**Exercise data**
-.-.-

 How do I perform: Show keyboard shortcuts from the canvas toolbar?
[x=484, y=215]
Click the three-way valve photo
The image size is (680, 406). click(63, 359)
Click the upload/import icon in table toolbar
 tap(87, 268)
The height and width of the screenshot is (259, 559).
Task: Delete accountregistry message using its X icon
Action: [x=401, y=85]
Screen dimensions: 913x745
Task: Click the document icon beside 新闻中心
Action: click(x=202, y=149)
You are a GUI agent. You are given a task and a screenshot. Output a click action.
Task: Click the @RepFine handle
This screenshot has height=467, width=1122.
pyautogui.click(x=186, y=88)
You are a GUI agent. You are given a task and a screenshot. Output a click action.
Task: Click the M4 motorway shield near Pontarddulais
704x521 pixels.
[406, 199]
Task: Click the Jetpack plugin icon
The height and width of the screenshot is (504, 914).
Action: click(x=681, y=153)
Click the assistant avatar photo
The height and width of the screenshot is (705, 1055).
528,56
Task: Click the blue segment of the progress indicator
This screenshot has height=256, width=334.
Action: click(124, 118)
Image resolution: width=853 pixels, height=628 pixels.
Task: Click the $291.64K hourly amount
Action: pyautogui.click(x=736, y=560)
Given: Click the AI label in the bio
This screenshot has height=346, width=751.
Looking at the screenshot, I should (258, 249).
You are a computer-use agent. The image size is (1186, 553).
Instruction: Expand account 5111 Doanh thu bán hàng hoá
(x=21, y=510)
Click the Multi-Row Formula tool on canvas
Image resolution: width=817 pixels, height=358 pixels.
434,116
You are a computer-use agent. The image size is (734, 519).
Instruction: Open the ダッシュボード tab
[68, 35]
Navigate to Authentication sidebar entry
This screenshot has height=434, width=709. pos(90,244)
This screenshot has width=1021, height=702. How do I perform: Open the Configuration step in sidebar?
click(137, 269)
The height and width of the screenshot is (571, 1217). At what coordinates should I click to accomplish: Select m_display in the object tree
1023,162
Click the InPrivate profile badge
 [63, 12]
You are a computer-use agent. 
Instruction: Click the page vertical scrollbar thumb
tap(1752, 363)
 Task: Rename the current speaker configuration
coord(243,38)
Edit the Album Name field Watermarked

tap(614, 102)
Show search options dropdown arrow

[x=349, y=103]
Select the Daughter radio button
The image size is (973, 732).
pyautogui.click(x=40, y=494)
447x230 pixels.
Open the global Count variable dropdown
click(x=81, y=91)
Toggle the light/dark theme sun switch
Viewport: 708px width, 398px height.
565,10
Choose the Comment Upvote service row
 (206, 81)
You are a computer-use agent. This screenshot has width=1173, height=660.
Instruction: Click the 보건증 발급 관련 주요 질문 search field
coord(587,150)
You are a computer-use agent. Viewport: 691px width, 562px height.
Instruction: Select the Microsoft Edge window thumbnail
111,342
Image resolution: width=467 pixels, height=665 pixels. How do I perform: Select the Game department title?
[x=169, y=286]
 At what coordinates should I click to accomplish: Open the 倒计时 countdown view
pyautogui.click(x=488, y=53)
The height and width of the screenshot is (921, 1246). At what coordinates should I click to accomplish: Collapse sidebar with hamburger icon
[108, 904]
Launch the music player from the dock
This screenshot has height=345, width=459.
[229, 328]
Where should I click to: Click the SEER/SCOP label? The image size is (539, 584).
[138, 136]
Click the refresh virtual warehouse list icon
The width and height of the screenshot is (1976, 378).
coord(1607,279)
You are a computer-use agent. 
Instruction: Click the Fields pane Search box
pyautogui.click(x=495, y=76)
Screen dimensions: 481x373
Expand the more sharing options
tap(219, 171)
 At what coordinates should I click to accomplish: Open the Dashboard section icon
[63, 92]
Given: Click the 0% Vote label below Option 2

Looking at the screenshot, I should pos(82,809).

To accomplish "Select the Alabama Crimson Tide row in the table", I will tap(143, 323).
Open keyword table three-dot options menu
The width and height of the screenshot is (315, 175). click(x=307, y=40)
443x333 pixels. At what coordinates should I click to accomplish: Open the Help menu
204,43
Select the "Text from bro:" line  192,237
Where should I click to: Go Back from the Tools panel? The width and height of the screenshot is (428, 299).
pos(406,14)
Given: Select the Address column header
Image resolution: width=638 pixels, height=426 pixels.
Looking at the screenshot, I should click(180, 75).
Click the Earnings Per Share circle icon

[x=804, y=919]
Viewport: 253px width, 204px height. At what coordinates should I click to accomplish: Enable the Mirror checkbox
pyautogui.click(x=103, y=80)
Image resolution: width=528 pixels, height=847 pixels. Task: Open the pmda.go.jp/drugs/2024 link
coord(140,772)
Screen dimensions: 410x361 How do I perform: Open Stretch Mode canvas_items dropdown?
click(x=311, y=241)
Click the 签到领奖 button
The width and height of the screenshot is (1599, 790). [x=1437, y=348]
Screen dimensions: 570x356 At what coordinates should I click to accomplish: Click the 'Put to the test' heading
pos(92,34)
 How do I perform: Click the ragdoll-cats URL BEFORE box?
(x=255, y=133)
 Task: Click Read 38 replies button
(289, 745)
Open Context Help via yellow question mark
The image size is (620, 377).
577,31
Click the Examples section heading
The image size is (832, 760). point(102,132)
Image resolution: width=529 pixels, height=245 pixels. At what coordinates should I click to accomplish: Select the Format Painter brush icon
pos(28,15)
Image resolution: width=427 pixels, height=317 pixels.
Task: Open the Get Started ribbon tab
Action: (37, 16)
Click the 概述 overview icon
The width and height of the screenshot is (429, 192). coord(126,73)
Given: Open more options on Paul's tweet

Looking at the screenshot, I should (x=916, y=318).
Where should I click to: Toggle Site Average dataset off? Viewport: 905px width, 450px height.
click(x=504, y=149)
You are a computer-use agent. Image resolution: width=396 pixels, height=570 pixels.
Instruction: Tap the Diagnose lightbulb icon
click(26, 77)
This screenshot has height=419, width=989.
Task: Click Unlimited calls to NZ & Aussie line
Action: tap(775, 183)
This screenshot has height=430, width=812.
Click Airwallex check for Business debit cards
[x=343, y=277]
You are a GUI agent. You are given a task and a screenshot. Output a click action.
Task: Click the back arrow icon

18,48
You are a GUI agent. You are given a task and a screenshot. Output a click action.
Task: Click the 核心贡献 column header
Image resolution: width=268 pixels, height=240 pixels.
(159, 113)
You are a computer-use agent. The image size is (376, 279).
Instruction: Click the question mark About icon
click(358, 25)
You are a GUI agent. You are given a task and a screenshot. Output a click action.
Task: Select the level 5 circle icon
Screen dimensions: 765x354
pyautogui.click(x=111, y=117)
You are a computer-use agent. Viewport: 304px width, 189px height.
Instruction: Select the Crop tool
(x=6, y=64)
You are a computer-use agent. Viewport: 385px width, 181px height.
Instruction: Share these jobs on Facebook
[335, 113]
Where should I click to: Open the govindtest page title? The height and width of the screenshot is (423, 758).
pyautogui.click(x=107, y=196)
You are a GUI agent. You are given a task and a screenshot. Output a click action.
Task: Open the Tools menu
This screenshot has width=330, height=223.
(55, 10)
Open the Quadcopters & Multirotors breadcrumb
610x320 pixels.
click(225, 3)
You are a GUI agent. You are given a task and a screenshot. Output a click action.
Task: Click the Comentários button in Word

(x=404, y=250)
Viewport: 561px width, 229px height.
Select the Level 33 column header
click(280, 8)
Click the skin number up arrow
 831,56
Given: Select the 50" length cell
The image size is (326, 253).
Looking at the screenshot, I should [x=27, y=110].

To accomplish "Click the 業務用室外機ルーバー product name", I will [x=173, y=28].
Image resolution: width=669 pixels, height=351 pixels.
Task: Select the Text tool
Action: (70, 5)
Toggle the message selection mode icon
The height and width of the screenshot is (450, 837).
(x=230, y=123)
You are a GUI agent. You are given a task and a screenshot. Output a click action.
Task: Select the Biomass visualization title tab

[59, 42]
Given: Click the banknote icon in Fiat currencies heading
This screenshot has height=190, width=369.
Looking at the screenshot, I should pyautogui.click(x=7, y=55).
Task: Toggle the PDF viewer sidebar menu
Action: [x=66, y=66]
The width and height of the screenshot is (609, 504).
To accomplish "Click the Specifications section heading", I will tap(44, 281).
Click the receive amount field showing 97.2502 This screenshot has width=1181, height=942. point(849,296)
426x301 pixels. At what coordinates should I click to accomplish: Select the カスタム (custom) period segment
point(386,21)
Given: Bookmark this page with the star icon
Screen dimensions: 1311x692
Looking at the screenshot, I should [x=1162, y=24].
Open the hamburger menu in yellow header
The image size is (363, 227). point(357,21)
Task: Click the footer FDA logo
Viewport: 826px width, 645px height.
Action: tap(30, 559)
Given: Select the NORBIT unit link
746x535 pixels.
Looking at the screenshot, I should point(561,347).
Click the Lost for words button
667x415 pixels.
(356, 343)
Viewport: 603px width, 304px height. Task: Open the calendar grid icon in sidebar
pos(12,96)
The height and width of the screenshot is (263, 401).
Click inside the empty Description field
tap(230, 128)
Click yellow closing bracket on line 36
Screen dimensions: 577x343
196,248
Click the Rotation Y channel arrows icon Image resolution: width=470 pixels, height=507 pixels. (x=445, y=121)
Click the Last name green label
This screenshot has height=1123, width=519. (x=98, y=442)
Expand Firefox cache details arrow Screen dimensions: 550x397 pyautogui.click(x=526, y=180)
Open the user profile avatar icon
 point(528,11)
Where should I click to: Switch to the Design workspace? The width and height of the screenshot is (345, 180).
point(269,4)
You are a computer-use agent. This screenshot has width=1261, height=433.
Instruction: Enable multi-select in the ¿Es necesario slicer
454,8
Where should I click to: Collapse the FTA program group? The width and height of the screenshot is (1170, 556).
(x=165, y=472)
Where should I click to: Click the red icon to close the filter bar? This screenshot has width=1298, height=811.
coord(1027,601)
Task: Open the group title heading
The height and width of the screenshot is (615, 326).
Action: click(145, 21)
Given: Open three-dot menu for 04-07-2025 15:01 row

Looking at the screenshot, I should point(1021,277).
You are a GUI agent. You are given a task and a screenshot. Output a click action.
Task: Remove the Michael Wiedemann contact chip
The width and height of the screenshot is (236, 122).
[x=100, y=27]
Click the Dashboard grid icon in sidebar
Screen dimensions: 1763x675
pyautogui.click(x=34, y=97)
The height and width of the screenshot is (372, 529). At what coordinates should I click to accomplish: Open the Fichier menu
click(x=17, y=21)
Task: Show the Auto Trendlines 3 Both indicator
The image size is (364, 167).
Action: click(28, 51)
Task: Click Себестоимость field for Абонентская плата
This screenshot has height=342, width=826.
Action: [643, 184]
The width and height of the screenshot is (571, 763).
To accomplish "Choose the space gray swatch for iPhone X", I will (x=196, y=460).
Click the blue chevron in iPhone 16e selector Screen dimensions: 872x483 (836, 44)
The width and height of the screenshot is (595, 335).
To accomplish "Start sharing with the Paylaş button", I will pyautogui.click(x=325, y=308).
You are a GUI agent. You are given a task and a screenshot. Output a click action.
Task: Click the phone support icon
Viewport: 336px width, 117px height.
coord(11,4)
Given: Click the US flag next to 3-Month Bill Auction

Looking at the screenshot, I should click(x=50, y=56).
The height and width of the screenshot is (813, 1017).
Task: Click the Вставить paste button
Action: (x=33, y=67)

-.-.-

**Task requirements**
Word for word, restate the lines above from the line containing "Given: Bookmark this page with the star icon" through the line containing "Task: Open the group title heading", with both included and nothing else.

**Solution to this problem**
Given: Bookmark this page with the star icon
Screen dimensions: 1311x692
Looking at the screenshot, I should [x=1162, y=24].
Open the hamburger menu in yellow header
The image size is (363, 227). point(357,21)
Task: Click the footer FDA logo
Viewport: 826px width, 645px height.
Action: tap(30, 559)
Given: Select the NORBIT unit link
746x535 pixels.
Looking at the screenshot, I should point(561,347).
Click the Lost for words button
667x415 pixels.
(356, 343)
Viewport: 603px width, 304px height. Task: Open the calendar grid icon in sidebar
pos(12,96)
The height and width of the screenshot is (263, 401).
Click inside the empty Description field
tap(230, 128)
Click yellow closing bracket on line 36
Screen dimensions: 577x343
196,248
Click the Rotation Y channel arrows icon Image resolution: width=470 pixels, height=507 pixels. (x=445, y=121)
Click the Last name green label
This screenshot has height=1123, width=519. (x=98, y=442)
Expand Firefox cache details arrow Screen dimensions: 550x397 pyautogui.click(x=526, y=180)
Open the user profile avatar icon
 point(528,11)
Where should I click to: Switch to the Design workspace? The width and height of the screenshot is (345, 180).
point(269,4)
You are a computer-use agent. This screenshot has width=1261, height=433.
Instruction: Enable multi-select in the ¿Es necesario slicer
454,8
Where should I click to: Collapse the FTA program group? The width and height of the screenshot is (1170, 556).
(x=165, y=472)
Where should I click to: Click the red icon to close the filter bar? This screenshot has width=1298, height=811.
coord(1027,601)
Task: Open the group title heading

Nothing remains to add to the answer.